CONSIGNES:
• 1. Selon l'extrait sur le trajet de Korsoër à Copenhague, quel roi a fondé l'abbaye d'Antvorskov ?
• 2. Poursuivez l'extrait sur le trajet de Korsoër à Copenhague à partir de sa dernière phrase.

EXTRAIT:

--

Korsoër est une toute petite ville, peu connue dans l’histoire, et que je ne puis décrire, puisque je n’en ai vu que la gare. Je m’y suis arrêté seulement le temps nécessaire pour prendre mon billet et monter en wagon.

La première station, sur la route de Korsoër à Copenhague, est celle de Slagelse, dont l’église remonte au onzième siècle. Aux portes de la ville, s’élevait jadis l’illustre abbaye d’Antvorskov, fondée par le grand roi Valdemar Ier, dans la forêt du même nom. Là vécut le moine André, devenu plus tard le patron de la ville, et qui est le héros de plusieurs légendes curieuses : « On prétendait, écrit M. de Flaux, que, lorsqu’il disait sa prière en plein air, il suspendait son chapeau et son manteau aux rayons du soleil. La chronique dit aussi qu’un jour Valdemar lui ayant promis, par dérision, de lui donner toutes les terres qu’il pourrait parcourir, monté sur un poulain d’un an, le saint homme avait enjambé un ânon nouveau-né, qui, au lieu d’être écrasé sous le poids, avait été doué tout à coup d’une agilité et d’une force surnaturelles, si bien que l’île entière serait devenue la propriété d’un couvent, si les courtisans effarés n’étaient venus trouver le roi jusque dans le bain, et ne l’avaient supplié de rétracter sa promesse. »

Vingt minutes après, le train s’arrête à Soroë, la plus célèbre académie du Danemark, où les académies sont innombrables. Des villes qui n’équivalent même pas à nos plus humbles sous-préfectures, possèdent souvent de vastes gymnases, où se donne l’enseignement le plus solide et le plus étendu. Telle est Soroë, jadis riche et puissante abbaye, où vécut probablement le premier historien du Danemark, Saxo le Grammairien, ce moine qui, dans la barbarie du douzième siècle, parvint à retrouver le secret des élégances latines, et, mêlant l’étude des mœurs à celle des faits, puisant à la source dédaignée des légendes populaires, consultant les sagas et les chants des scaldes, nous a légué l’un des monuments les plus originaux de la littérature du moyen âge et les plus authentiques de l’histoire.

--

[Données de pointage des cibles]
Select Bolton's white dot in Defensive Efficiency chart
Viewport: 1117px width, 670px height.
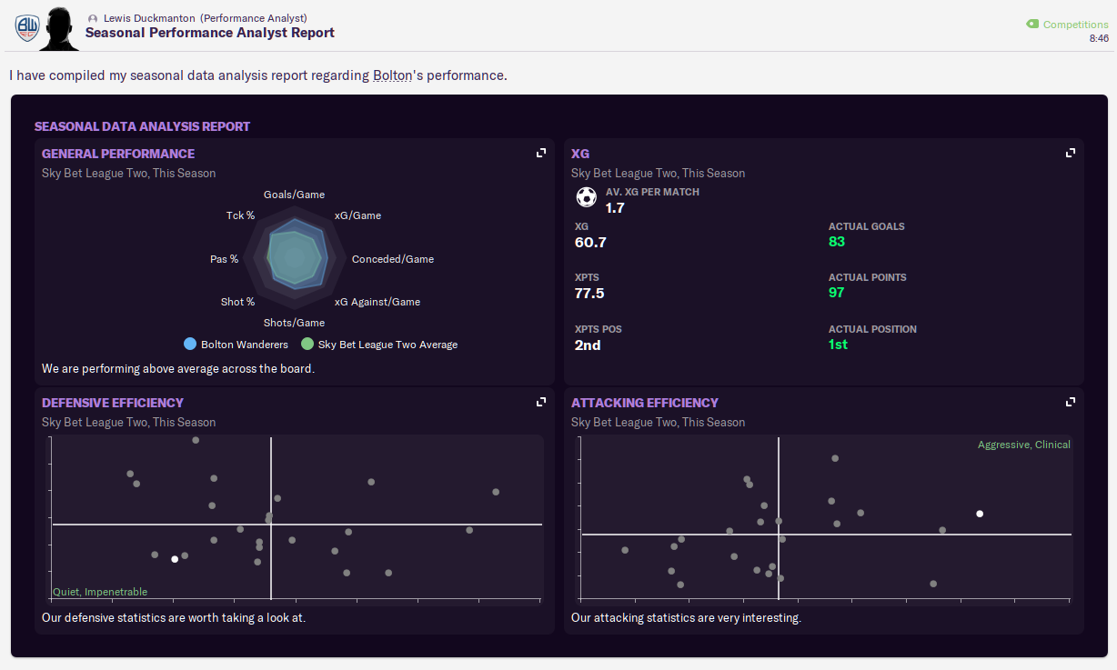tap(175, 559)
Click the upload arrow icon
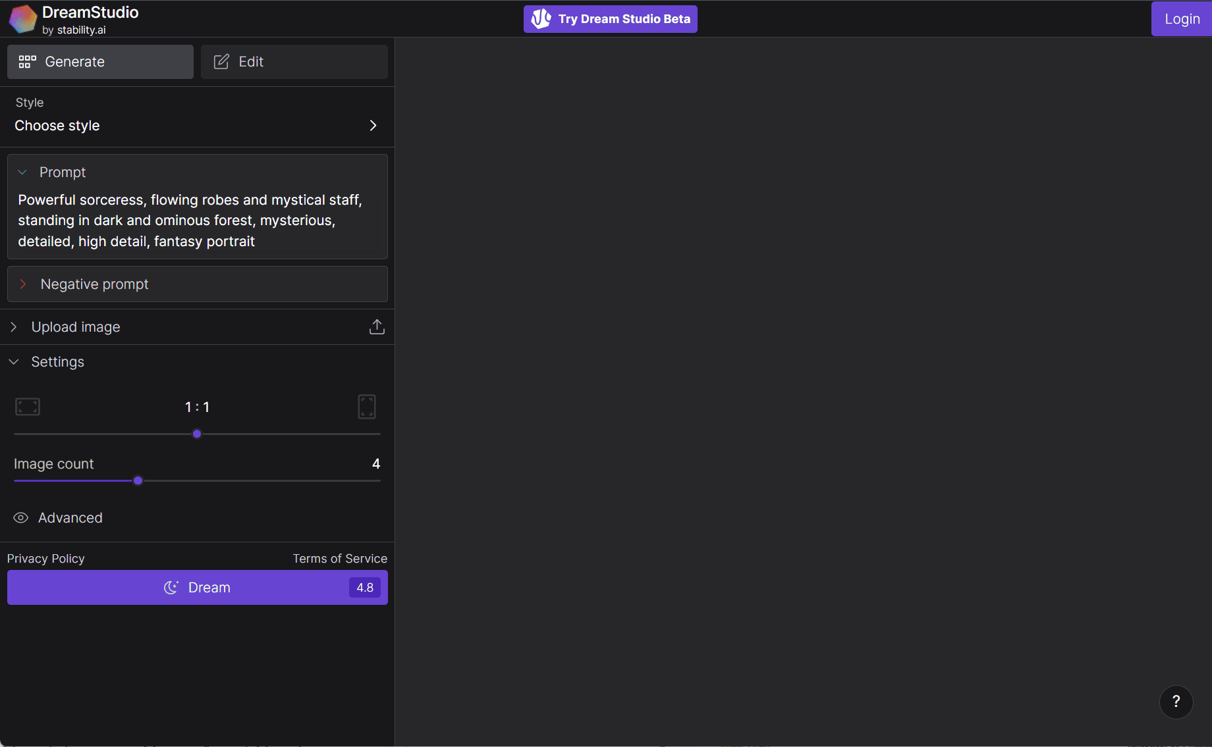Viewport: 1212px width, 747px height. click(x=377, y=327)
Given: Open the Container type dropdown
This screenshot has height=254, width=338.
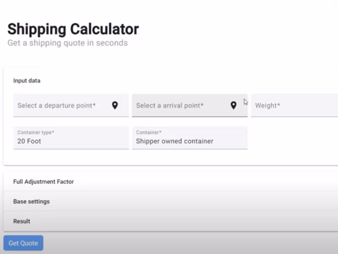Looking at the screenshot, I should [x=71, y=138].
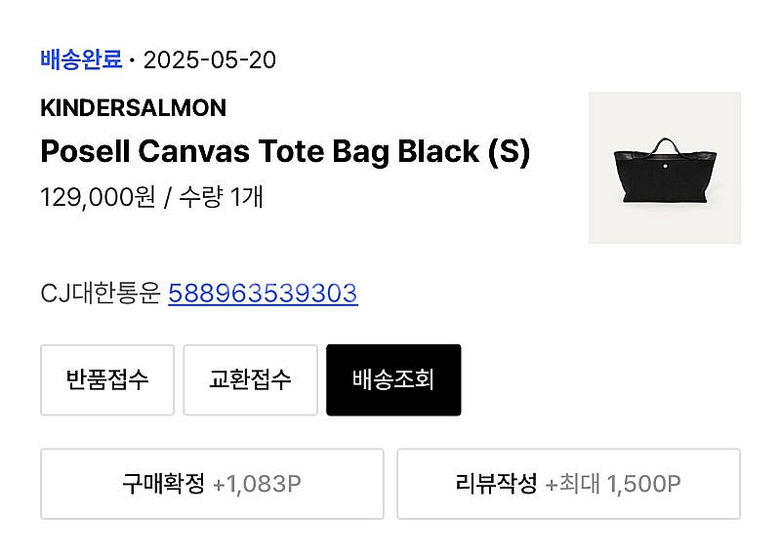Click the word Canvas in product name
Viewport: 781px width, 554px height.
pyautogui.click(x=193, y=151)
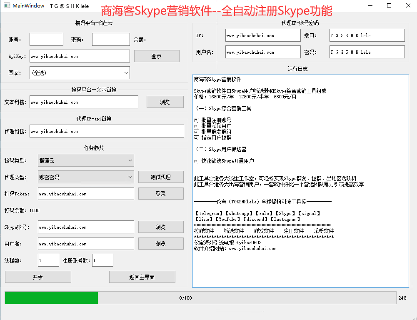Click 浏览 button in the 用户名 row under 任务参数
Image resolution: width=417 pixels, height=320 pixels.
[161, 244]
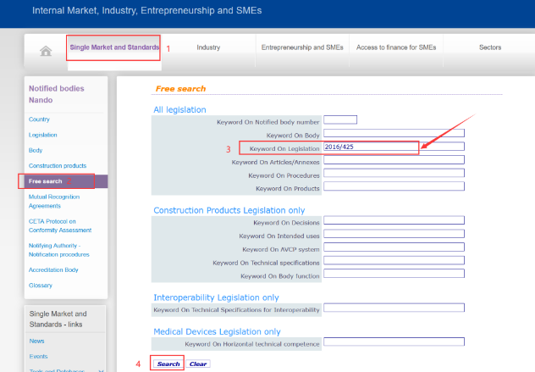This screenshot has height=372, width=535.
Task: Go to Accreditation Body page
Action: click(x=53, y=269)
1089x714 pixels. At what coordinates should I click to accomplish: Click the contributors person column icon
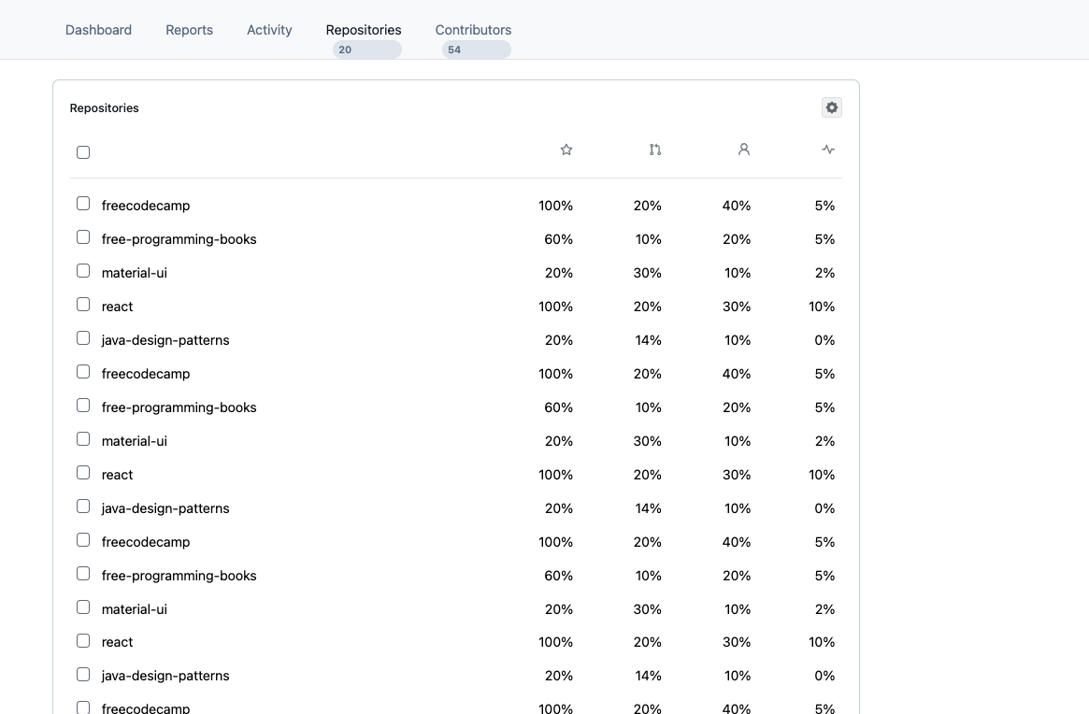[744, 150]
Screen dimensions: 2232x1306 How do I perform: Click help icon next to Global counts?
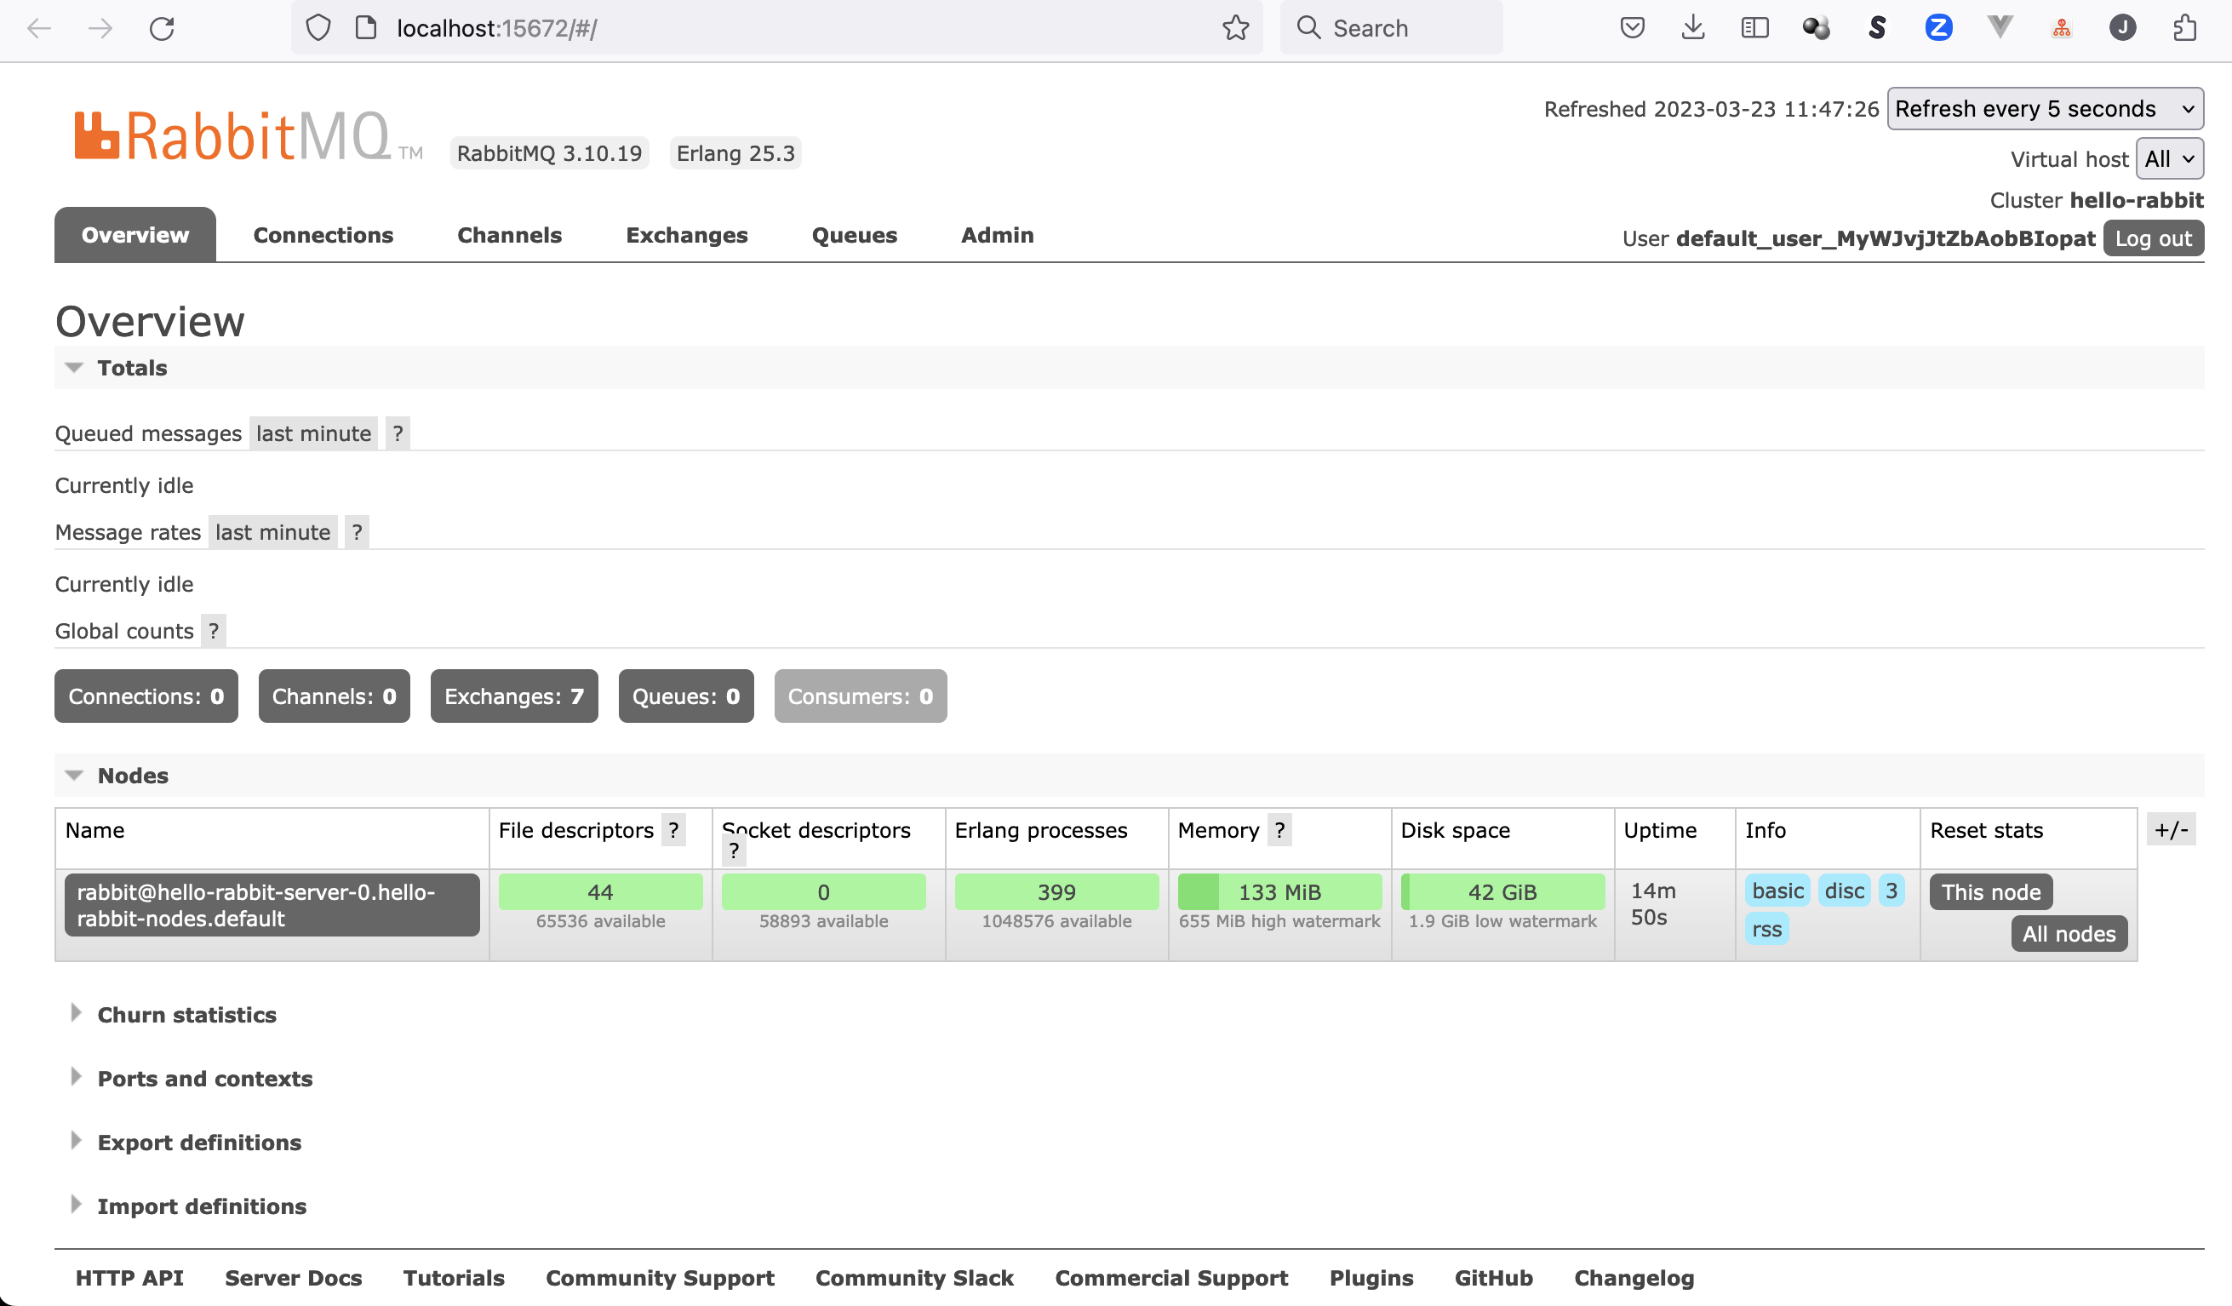[x=213, y=631]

--

RÉPONSES ATTENDUES:
• 1. Le roi Valdemar Ier.

• 2.
Transformé en collége après la réforme, qui avait dispersé les moines, le couvent fut richement doté par le roi Christian IV et par plusieurs autres souverains, qui tinrent à honneur d’imiter son exemple. Au milieu du dernier siècle, Holberg, le Molière du Danemark, légua en mourant, à l’académie de Soroë, ses riches propriétés et sa vaste bibliothèque. En reconnaissance de ce don royal, l’académie paye chaque année à la mémoire de l’historien illustre et du grand poëte, le tribut d’une oraison funèbre, où le même éloge reparaît perpétuellement, en essayant de se déguiser sous des formes diverses. J’ai peine à croire que l’écrivain comique qui a si bien raillé les travers et les ridicules de la vanité, ait poussé la vanité posthume jusqu’à assigner cette tâche monotone à l’académie par une clause secrète de son testament, comme on l’en accuse. Il est vrai que Holberg, après avoir mené longtemps une vie pauvre et précaire, eut le petit orgueil d’acheter des propriétés seigneuriales et de se faire nommer baron, ce qui est à peu près la même chose que si Molière eût sollicité le titre de marquis. Malgré ce précédent, si l’on me passe ce terme de palais, j’aime mieux penser que l’académie de Soroë s’est librement imposé cette servitude, par une reconnaissance mal entendue, comme l’Académie française imposait jadis à tous ses nouveaux membres l’éloge de Richelieu et à tous les concurrents aux prix d’éloquence ou de poésie celui des vertus de Louis XIV ; comme l’académie des jeux floraux prononce solennellement encore chaque année le panégyrique de Clémence Isaure.

Un chiffre suffira pour donner l’idée de la prospérité matérielle à laquelle atteignit le collége de Soroë. Il fut un temps où il possédait 400,000 fr. de revenus, tout en terres. Sans être aussi riche aujourd’hui, il l’est assez pour attirer à lui les plus savants hommes du pays. L’illustre Ingemann y a longtemps professé l’esthétique et fait un cours de littérature danoise. C’est un titre sérieux que d’être professeur à l’académie de Soroë. Placée au centre d’un domaine qui lui appartient et qui s’étend à plusieurs lieues à la ronde, située sur le bord d’un lac charmant, qui reflète en ses eaux tranquilles la ceinture de bois sombres et de coteaux verts dont il est entouré, elle forme à elle seule comme une petite ville, comme une véritable colonie universitaire.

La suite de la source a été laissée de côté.